In article <16122@amdcad.AMD.COM> bcase@amdcad.AMD.COM (Brian Case) writes:

(various comments on the word-vs-byte addressing: Brian has commented in
a later posting that he still believed that word accessing was an
appropriate choice for the 29000, although he did note that one of
his circuit designers allowed that byte-alignment nets weren't necessarily
that expensive in time after all.)

>I don't know how to reconcile the facts that some of the best, most
>important computer scientists think word addressing is wrong with the fact
>that it seems so right for us.  All I can say is that Titan and MIPS
>machines have the advantage of being designed as a "closed" system; i.e.
>nearly all (system) details are controllable.

This is, of course, not necessarily irreconcilable, since minds got changed,
at least partially, by actually implementing more complete environments
AFTER the paper was published, and the primary focus of these efforts
has been on using the chips as the primary computing engines for
complete systems, which may well have different requirements from
controllers, depending on the application.

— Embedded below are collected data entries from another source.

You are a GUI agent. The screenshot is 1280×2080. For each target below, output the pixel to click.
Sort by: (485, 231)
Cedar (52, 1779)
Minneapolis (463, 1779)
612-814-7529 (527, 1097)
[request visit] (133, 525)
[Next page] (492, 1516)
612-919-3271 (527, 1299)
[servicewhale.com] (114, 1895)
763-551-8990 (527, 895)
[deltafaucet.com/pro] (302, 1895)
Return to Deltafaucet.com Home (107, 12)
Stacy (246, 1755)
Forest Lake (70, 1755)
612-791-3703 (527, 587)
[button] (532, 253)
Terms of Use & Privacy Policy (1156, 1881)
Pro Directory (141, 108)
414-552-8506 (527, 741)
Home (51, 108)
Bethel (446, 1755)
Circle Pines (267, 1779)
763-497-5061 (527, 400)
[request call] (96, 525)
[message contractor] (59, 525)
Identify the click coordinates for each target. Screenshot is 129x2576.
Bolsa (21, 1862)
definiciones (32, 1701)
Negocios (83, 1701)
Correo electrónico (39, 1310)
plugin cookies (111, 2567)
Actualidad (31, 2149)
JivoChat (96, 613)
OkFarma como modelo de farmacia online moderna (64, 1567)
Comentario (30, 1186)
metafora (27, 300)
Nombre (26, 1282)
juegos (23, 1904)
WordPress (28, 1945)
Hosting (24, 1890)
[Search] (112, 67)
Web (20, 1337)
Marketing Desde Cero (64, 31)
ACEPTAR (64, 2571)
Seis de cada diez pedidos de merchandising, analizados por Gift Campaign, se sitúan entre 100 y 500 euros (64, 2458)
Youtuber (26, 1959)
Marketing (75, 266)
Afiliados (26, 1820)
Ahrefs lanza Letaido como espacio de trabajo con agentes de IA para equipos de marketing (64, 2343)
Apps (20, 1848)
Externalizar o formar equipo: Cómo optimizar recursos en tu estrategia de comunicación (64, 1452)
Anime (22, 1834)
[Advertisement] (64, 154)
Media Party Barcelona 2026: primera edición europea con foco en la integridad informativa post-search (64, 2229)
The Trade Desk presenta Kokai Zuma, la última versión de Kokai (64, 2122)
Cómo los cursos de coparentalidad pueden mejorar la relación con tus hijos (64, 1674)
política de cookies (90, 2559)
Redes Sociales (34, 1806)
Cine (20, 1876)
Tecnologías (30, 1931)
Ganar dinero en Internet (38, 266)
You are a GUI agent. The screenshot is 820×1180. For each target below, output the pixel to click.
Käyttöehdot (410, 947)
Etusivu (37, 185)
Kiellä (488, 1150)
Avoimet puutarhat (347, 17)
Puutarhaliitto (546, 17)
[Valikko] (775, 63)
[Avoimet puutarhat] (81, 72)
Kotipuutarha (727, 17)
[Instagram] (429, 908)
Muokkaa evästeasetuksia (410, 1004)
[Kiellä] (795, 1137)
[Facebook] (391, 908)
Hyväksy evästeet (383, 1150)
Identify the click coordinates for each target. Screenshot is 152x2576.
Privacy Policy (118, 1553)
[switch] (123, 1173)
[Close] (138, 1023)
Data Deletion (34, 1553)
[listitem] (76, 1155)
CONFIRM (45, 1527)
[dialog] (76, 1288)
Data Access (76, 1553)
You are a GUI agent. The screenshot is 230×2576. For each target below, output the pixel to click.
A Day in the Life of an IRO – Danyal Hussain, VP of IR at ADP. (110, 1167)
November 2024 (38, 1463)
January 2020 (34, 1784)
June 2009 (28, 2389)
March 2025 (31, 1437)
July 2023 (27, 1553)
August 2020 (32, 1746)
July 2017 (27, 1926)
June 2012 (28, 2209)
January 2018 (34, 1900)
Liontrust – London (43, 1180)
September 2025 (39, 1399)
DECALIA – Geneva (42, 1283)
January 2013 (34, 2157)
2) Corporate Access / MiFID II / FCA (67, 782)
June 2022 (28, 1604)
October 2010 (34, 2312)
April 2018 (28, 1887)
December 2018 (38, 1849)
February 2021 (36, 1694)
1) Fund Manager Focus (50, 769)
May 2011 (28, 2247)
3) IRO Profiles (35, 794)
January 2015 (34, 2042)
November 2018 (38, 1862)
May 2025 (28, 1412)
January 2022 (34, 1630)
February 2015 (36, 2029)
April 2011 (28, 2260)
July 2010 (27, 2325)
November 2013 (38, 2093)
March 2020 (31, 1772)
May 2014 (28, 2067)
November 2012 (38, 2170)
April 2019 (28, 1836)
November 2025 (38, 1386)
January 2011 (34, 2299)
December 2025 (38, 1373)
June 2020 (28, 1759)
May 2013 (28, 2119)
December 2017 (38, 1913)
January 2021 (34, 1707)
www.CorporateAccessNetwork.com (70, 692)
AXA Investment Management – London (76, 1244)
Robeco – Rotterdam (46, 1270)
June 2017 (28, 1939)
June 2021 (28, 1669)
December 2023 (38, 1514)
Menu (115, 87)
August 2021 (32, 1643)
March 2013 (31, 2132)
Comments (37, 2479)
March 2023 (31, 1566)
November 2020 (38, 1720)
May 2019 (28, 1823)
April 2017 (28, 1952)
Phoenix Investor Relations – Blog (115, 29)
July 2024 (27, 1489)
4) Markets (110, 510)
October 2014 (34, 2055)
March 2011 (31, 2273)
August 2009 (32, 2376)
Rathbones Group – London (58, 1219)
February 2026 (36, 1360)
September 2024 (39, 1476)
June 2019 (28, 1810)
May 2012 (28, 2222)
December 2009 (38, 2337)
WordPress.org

>I/O, especially where older chips (serial ports, etc.) are concerned, is
>a grungy issue.... just trying to point out that I/O is something
>to be dealt with separately from the processor-memory channel design.
>Dual-ported memory is *not* the only way:  how about a DMA chip to do
>all the alignment/bus-isolation?

I/O is indeed grungy.  The problem is that you can't always separate
the I/O design from memory system design [even though they are often
separate buses], in that:
	a) you MUST solve every problem.
	b) If you solve problems twice, you are probably wasting money.

>>	b) Some systems use block-oriented buses, often with write-back
>>	caches.  If the system is doing write-back for you, doing....
>I think you have a good point here.  Caches are nice in that they often
>don't have ECC so byte writing is much more feasible.  However, this is
>only one possible memory system design.  The Am29000 will be interfaced
>to many different kinds of memory systems.  At 30 MHz and beyond (where
>the Am29000 is intended to be), word-addressing is thought by us to be
>beneficial in many of these environments.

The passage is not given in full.